Entradas sobre dónde aparecen los elementos:
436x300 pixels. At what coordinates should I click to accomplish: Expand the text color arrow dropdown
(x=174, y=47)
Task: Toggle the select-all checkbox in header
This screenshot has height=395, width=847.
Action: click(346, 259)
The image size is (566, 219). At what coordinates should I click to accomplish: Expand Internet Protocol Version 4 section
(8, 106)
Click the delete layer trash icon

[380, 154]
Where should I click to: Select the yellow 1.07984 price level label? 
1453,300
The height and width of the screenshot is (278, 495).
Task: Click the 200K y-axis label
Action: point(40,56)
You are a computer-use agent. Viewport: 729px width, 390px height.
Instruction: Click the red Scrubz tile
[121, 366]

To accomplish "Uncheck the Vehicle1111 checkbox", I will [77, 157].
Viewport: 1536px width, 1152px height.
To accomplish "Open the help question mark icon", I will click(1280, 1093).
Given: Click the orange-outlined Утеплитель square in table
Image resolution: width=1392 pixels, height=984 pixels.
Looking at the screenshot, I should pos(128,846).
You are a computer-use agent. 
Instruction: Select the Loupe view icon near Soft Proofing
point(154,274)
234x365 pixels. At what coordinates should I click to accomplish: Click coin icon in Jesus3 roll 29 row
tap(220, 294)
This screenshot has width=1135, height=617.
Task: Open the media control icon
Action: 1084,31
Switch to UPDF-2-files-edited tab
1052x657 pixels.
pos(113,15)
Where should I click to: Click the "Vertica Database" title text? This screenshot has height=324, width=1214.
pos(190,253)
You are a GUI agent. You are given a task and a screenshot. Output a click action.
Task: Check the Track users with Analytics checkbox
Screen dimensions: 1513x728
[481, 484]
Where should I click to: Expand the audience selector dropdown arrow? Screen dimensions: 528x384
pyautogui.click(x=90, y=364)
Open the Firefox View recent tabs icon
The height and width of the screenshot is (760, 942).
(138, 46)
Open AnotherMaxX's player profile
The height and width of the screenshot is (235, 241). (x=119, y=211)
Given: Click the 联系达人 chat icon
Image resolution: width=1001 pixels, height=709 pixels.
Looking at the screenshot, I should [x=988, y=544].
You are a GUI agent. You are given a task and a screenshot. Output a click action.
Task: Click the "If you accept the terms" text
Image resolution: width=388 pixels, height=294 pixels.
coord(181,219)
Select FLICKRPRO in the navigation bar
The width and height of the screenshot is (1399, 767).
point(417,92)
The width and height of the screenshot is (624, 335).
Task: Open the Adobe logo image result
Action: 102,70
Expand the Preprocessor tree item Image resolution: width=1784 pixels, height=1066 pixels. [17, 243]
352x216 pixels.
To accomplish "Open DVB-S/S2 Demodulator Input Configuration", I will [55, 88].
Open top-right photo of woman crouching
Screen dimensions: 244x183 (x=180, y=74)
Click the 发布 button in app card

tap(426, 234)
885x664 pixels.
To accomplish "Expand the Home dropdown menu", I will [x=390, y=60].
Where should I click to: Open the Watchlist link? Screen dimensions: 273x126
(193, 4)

**Objetivo**. Reproduzca literalmente los datos desde su comienzo hasta la línea que contiene "point(154,274)", ambos extremos incluidos.

**Solución redactada**.
436x300 pixels. At what coordinates should I click to accomplish: Expand the text color arrow dropdown
(x=174, y=47)
Task: Toggle the select-all checkbox in header
This screenshot has height=395, width=847.
Action: click(346, 259)
The image size is (566, 219). At what coordinates should I click to accomplish: Expand Internet Protocol Version 4 section
(8, 106)
Click the delete layer trash icon

[380, 154]
Where should I click to: Select the yellow 1.07984 price level label? 
1453,300
The height and width of the screenshot is (278, 495).
Task: Click the 200K y-axis label
Action: point(40,56)
You are a computer-use agent. Viewport: 729px width, 390px height.
Instruction: Click the red Scrubz tile
[121, 366]

To accomplish "Uncheck the Vehicle1111 checkbox", I will [77, 157].
Viewport: 1536px width, 1152px height.
To accomplish "Open the help question mark icon", I will click(1280, 1093).
Given: Click the orange-outlined Утеплитель square in table
Image resolution: width=1392 pixels, height=984 pixels.
Looking at the screenshot, I should pos(128,846).
You are a computer-use agent. 
Instruction: Select the Loupe view icon near Soft Proofing
point(154,274)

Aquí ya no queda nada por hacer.